Task material.
# # # # # # #

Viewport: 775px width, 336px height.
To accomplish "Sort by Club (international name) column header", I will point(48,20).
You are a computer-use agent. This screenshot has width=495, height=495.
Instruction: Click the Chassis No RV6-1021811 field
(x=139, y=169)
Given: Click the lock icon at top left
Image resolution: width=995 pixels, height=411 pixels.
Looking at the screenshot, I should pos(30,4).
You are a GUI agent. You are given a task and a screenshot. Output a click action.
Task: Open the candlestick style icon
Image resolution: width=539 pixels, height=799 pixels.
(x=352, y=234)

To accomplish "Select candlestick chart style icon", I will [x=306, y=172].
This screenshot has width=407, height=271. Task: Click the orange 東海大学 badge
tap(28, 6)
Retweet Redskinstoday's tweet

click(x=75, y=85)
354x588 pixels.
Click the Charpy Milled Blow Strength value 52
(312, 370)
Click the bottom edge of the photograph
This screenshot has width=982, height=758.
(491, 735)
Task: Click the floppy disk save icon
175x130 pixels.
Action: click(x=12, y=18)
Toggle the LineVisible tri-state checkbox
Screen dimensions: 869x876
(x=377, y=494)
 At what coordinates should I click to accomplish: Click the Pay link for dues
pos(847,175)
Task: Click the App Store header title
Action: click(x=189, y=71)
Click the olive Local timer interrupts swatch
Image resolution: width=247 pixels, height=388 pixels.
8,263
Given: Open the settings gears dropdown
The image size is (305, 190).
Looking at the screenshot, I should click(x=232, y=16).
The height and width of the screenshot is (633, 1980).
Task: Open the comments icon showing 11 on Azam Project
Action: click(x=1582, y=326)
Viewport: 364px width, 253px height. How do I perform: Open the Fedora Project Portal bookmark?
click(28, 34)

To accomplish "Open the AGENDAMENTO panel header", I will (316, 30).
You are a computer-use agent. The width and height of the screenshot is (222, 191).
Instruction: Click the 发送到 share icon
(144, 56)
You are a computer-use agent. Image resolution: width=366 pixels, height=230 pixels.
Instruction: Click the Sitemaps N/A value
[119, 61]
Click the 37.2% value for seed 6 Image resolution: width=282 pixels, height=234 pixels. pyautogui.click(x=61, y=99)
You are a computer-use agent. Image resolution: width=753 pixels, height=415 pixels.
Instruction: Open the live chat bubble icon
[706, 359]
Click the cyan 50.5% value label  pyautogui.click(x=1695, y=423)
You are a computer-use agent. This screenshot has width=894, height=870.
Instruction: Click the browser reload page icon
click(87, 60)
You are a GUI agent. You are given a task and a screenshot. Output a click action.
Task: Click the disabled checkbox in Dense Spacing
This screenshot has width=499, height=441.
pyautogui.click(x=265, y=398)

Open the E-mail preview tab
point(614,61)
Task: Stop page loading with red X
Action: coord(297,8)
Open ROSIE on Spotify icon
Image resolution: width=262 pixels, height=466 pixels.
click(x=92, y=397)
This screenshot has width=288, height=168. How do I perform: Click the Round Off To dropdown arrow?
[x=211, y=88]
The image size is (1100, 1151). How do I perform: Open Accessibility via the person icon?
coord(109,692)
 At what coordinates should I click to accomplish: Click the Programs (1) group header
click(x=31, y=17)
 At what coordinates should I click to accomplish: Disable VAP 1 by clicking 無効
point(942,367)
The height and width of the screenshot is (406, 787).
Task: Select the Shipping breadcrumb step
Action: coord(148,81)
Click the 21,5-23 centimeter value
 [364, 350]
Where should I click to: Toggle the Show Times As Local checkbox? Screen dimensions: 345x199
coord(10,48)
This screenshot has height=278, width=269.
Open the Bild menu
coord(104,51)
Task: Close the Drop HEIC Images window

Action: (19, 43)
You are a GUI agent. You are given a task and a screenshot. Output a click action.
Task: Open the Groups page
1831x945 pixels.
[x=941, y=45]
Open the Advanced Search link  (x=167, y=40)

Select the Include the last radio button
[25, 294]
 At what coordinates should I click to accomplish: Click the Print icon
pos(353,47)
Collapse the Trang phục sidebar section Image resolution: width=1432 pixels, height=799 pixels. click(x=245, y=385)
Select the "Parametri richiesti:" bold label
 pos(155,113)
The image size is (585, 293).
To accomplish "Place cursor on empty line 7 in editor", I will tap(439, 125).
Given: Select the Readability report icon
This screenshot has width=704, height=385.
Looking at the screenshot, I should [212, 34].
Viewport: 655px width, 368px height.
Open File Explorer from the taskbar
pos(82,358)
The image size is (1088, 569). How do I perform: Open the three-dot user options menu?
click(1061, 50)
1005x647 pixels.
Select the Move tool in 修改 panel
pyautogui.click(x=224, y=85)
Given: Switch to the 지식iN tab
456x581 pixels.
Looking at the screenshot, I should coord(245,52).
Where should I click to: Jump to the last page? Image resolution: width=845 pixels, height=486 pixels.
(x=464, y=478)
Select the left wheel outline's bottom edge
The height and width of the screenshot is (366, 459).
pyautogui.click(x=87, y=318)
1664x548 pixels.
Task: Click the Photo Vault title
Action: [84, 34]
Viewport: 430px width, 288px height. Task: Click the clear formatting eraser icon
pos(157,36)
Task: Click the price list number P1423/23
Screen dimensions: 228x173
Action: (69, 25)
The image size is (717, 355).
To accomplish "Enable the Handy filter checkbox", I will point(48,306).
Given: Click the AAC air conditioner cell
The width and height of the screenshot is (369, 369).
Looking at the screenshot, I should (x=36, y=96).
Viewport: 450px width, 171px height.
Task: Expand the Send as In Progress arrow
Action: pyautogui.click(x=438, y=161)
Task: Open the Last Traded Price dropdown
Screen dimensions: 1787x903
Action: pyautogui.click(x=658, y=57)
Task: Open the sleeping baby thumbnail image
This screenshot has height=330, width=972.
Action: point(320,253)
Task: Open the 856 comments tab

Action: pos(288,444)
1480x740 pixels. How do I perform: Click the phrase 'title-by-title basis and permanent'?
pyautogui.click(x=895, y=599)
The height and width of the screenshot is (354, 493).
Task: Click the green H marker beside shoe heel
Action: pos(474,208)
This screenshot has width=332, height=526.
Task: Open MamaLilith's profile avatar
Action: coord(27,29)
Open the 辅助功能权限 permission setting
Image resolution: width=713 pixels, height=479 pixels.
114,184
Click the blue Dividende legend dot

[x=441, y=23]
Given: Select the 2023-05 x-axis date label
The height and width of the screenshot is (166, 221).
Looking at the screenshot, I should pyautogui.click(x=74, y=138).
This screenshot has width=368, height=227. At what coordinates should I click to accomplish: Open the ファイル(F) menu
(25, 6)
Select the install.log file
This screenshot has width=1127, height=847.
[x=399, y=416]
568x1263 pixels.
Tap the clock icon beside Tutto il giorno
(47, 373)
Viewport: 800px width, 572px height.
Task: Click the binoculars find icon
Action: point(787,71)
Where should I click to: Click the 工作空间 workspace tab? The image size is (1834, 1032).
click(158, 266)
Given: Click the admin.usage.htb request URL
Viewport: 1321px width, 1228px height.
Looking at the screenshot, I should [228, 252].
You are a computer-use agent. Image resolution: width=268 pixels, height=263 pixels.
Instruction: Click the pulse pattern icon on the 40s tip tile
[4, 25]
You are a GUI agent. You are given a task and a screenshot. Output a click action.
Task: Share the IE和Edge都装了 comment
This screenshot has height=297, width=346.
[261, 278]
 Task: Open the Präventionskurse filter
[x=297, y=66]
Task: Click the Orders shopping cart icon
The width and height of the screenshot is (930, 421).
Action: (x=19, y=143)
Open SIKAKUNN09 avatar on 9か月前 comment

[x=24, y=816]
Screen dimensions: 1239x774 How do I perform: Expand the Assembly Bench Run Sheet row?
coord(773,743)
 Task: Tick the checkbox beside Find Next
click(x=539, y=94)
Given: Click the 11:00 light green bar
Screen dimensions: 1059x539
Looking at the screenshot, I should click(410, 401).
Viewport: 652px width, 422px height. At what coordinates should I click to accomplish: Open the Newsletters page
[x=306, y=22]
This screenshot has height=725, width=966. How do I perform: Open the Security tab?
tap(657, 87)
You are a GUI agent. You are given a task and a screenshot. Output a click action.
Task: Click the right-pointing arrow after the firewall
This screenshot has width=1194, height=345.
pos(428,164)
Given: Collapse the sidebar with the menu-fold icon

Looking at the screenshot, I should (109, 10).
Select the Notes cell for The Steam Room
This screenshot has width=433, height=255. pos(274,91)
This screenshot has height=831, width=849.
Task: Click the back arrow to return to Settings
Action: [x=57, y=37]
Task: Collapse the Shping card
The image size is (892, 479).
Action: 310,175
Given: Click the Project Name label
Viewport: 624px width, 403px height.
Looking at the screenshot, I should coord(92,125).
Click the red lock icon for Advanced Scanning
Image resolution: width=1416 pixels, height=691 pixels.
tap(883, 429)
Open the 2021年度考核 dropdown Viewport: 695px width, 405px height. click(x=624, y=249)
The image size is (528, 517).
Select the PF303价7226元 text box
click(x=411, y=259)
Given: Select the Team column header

# # # # # # #

What you are asked to do. All lines in the listing above from the line containing "The height and width of the screenshot is (166, 221)." to the line containing "Given: Click the admin.usage.htb request URL", inclusive, should be retyped exactly; no other lines should appear.

The completed task.
The height and width of the screenshot is (166, 221).
Looking at the screenshot, I should pyautogui.click(x=74, y=138).
This screenshot has width=368, height=227. At what coordinates should I click to accomplish: Open the ファイル(F) menu
(25, 6)
Select the install.log file
This screenshot has width=1127, height=847.
[x=399, y=416]
568x1263 pixels.
Tap the clock icon beside Tutto il giorno
(47, 373)
Viewport: 800px width, 572px height.
Task: Click the binoculars find icon
Action: point(787,71)
Where should I click to: Click the 工作空间 workspace tab? The image size is (1834, 1032).
click(158, 266)
Given: Click the admin.usage.htb request URL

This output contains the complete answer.